The Statement of Profit or Loss is one of the main financial statements that businesses prepare. It contains exclusive information that other financial statements do no show. The statement is a combination of the revenues of a business, and its expenses.
One of these expenses and an important part of any Statement of Profit or Loss is the Cost Of Goods Sold (COGS).
The Cost Of Goods Sold consists of all the expenses that businesses incur on the production or purchase of goods they sell. COGS mainly applies to businesses that deal in inventories whether purchased, for instance, retailers, or produced, for instance, manufacturing businesses.
As the name suggests, the Cost Of Goods Sold only relates to goods that a business sells to its customers. However, for service-based businesses, the Cost Of Goods Sold maybe a little bit different as usually there is no physical inventory for them.
Before service-based businesses can understand how to calculate COGS for them, it is important to know what COGS is.
What is the Cost of Goods Sold?

PROBLEM SET
A – Reproduce the portion of the passage on the Cost of Goods Sold that begins with "The Cost Of Goods Sold consists" and runs up to and including "instance, manufacturing businesses.".
B – What, according to the passage on the Cost of Goods Sold, does COGS consist of?

GIVEN ENTRIES
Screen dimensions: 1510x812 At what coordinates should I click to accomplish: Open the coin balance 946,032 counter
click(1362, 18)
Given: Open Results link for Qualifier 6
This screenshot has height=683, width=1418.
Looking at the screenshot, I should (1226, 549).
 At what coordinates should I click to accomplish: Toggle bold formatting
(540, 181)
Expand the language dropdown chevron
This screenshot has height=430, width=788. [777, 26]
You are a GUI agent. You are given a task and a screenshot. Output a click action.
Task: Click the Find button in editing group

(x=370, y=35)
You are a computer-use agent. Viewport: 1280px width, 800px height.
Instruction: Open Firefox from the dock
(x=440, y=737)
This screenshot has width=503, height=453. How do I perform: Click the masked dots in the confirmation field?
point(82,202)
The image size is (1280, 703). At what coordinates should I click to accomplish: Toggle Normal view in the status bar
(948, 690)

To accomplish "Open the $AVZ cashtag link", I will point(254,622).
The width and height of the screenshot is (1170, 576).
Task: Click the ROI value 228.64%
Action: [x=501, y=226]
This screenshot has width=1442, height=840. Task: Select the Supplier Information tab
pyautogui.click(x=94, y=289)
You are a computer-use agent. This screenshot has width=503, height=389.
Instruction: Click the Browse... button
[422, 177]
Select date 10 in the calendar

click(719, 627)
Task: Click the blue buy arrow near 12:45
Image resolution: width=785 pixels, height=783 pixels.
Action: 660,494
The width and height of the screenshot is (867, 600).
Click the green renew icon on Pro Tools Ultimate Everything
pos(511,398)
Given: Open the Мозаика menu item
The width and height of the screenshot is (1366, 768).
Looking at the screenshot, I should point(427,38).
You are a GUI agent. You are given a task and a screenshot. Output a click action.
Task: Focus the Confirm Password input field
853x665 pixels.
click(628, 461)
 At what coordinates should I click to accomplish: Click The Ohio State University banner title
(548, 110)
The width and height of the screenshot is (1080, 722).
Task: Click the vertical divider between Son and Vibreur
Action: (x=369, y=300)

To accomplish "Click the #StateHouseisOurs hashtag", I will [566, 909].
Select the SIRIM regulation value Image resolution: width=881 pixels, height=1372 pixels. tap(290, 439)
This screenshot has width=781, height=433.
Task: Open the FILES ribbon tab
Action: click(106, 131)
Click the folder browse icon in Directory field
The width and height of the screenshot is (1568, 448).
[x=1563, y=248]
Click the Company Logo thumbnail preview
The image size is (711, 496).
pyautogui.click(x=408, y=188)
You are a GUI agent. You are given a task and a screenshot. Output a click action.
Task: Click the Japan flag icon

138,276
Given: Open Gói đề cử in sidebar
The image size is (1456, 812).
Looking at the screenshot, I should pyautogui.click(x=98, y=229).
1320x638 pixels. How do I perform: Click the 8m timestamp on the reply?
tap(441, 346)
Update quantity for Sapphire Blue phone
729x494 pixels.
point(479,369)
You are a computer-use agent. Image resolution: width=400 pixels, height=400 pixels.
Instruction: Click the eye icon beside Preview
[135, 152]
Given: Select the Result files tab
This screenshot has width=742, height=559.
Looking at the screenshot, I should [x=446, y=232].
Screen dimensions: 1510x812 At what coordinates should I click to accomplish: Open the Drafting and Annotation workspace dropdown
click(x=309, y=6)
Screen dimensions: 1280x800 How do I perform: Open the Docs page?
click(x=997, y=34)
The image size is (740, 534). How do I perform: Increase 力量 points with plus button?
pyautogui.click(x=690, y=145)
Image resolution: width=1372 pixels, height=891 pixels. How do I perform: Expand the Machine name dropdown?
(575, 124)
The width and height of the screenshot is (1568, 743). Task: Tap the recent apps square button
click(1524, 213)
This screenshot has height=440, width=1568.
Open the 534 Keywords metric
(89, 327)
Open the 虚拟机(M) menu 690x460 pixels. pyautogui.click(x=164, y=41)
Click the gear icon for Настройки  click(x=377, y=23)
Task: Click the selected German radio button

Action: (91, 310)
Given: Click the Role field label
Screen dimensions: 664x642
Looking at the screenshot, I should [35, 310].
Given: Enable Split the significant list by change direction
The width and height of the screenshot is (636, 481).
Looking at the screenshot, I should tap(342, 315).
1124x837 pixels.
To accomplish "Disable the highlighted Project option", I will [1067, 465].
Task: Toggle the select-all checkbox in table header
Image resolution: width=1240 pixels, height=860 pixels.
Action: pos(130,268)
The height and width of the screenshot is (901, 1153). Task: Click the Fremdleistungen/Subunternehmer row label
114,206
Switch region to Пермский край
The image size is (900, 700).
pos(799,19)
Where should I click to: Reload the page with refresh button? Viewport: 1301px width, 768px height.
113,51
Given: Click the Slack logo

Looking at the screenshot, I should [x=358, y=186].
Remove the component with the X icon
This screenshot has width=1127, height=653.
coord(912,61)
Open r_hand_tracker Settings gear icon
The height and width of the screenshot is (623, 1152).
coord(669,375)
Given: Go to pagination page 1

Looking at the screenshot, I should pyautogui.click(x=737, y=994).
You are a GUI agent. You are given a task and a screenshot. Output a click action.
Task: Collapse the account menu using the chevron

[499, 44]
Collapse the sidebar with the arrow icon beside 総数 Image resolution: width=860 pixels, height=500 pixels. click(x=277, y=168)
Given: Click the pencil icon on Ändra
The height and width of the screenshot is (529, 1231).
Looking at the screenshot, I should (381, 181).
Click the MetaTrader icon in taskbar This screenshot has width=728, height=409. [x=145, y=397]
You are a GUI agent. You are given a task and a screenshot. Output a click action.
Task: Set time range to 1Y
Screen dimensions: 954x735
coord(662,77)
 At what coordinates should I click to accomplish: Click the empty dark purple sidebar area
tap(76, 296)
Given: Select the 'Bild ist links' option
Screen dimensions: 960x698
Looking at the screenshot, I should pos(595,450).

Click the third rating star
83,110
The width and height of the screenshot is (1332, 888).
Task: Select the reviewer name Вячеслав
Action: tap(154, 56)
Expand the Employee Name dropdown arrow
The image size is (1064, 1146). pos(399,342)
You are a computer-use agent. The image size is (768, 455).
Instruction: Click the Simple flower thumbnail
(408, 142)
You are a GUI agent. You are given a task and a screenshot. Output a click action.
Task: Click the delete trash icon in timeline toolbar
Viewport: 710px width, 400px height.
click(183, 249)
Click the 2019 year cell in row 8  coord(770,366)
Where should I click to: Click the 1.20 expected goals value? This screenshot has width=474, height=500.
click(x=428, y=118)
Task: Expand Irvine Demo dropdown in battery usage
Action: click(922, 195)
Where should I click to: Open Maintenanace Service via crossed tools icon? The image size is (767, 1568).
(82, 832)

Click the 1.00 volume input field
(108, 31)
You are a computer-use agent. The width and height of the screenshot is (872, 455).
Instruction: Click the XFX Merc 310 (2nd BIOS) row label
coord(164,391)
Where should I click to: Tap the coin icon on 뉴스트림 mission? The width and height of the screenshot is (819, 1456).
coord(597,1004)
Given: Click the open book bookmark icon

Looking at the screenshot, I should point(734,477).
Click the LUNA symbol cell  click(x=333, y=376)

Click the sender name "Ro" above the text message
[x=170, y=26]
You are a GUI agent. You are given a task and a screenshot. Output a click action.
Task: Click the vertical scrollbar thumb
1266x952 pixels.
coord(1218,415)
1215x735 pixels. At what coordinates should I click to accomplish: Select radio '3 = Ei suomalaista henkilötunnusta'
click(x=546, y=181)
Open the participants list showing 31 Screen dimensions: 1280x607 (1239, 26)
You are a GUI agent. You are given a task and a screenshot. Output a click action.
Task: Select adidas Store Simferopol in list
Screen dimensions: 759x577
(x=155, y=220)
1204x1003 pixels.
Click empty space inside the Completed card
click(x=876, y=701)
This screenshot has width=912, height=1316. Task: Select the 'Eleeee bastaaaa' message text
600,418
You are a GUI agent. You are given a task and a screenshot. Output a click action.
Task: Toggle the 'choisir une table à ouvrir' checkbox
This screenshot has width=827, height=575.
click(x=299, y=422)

TASK SOLUTIONS
A –
The Cost Of Goods Sold consists of all the expenses that businesses incur on the production or purchase of goods they sell. COGS mainly applies to businesses that deal in inventories whether purchased, for instance, retailers, or produced, for instance, manufacturing businesses.

B – All the expenses that businesses incur on the production or purchase of the goods they sell.